Supplied material
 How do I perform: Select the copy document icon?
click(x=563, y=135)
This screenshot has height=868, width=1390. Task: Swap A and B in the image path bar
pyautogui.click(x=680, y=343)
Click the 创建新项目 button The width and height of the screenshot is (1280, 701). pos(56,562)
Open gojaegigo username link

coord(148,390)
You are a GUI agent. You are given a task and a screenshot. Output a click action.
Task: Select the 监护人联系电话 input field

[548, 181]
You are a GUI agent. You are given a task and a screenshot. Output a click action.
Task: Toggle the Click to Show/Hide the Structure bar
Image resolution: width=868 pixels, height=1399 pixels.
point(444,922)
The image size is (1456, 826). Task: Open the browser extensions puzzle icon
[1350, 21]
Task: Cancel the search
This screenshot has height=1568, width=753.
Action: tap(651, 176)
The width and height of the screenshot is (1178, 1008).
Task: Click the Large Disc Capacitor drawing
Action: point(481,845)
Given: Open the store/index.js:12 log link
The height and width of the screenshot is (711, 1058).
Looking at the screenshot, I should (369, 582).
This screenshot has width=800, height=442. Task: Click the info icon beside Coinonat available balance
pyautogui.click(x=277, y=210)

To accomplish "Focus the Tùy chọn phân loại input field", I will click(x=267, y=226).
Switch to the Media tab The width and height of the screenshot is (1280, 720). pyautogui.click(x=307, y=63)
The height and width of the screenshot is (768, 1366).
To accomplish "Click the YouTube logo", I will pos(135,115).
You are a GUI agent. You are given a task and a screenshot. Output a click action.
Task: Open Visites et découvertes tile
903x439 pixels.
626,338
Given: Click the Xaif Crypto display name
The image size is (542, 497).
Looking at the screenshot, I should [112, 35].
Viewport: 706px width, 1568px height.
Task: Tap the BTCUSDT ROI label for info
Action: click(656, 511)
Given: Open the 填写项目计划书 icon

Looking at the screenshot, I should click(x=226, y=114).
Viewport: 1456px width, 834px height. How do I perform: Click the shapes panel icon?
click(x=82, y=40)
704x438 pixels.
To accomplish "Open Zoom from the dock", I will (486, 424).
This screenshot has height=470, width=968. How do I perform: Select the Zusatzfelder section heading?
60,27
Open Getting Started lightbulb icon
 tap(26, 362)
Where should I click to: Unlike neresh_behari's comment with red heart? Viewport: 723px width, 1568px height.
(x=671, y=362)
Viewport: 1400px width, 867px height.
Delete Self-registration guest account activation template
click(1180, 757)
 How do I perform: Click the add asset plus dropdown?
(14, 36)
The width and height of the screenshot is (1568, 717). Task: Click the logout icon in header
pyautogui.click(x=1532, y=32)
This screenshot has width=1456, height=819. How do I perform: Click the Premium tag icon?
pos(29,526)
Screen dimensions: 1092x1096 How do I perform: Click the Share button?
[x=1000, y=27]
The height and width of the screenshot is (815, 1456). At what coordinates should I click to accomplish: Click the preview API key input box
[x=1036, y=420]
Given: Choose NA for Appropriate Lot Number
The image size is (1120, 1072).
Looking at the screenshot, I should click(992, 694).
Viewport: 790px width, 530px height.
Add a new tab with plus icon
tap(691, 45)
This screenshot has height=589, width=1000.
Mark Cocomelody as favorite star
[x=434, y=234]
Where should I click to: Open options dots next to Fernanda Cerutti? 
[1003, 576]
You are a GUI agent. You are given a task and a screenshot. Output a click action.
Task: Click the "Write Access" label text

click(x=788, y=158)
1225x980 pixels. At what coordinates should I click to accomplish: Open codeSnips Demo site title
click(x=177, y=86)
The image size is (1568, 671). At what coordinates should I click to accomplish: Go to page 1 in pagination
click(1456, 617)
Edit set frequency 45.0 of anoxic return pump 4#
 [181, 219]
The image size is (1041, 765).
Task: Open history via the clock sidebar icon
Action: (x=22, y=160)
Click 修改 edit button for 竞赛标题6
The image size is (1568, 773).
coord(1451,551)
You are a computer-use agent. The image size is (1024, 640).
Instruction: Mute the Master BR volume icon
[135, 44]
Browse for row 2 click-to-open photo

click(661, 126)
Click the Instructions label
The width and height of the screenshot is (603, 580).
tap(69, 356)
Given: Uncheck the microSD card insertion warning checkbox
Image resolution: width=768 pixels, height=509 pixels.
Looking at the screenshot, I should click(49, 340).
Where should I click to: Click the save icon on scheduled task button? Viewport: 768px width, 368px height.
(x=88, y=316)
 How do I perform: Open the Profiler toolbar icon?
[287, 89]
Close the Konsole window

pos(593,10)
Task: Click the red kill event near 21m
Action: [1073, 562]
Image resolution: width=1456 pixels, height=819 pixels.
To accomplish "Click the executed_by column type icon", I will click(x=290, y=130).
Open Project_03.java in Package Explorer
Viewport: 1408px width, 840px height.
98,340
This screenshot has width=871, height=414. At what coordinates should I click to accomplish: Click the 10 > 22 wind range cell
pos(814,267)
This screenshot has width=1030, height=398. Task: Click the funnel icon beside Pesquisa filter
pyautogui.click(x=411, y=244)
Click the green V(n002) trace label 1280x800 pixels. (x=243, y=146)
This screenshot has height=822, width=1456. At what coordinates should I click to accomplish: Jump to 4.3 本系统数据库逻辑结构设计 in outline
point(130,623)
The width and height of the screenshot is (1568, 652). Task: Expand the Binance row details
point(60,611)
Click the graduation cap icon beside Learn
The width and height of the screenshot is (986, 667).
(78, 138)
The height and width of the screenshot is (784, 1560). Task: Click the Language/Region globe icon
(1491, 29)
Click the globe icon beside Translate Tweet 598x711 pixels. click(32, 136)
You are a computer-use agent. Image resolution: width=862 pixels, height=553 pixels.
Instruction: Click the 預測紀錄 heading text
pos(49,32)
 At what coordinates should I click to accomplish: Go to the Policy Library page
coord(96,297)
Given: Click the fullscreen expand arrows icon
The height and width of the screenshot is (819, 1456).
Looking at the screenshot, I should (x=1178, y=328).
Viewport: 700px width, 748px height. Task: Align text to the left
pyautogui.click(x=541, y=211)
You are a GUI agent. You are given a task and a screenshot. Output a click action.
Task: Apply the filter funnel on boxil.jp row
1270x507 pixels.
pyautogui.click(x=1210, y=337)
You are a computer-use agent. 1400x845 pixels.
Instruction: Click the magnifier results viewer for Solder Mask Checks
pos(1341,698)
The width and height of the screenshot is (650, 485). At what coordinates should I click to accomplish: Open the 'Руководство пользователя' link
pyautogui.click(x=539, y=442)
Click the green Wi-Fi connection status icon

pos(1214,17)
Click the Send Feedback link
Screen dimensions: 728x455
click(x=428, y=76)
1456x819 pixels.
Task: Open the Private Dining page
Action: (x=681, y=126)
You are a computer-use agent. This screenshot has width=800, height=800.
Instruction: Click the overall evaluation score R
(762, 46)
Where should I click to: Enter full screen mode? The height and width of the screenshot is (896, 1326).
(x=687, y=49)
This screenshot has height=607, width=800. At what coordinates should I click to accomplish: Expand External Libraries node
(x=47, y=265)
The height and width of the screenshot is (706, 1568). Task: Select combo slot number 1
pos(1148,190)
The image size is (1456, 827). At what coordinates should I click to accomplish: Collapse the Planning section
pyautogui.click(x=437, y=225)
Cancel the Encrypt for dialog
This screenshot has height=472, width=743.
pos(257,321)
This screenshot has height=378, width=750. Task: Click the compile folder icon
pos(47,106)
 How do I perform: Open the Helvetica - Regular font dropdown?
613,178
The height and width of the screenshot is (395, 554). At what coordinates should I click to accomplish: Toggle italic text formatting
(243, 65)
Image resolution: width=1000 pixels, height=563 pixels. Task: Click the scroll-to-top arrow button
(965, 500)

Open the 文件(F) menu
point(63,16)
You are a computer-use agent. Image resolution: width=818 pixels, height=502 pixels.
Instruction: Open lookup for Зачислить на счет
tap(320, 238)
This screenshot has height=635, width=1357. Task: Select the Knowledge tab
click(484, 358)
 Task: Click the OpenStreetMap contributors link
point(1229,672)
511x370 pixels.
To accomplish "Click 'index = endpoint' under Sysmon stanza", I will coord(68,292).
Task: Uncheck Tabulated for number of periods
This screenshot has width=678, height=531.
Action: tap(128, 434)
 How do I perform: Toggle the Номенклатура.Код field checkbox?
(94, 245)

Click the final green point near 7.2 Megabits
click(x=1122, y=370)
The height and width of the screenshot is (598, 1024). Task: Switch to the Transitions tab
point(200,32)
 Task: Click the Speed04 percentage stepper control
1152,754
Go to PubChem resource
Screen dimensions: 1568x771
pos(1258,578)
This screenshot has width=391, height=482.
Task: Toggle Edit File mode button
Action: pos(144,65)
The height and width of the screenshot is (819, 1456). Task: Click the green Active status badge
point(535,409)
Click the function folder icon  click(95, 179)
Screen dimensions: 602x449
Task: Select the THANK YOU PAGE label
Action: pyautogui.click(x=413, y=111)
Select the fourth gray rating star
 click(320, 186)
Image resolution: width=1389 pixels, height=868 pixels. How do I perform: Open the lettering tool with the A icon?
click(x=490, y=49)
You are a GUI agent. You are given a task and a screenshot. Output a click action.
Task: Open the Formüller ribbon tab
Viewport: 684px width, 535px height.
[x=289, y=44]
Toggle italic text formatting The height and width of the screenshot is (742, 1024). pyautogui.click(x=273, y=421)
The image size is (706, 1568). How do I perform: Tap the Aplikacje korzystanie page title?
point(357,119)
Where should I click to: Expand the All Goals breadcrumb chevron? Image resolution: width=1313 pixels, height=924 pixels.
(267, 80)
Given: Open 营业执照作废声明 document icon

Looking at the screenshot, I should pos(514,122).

Work to complete
Please format the entries as a JSON list of strings, one string per line and blank lines omitted, starting at the beginning of the entries and ending at the line containing "coord(148,390)", both included.

Answer to the exercise
[
  " How do I perform: Select the copy document icon?",
  "click(x=563, y=135)",
  "This screenshot has height=868, width=1390. Task: Swap A and B in the image path bar",
  "pyautogui.click(x=680, y=343)",
  "Click the 创建新项目 button The width and height of the screenshot is (1280, 701). pos(56,562)",
  "Open gojaegigo username link",
  "coord(148,390)"
]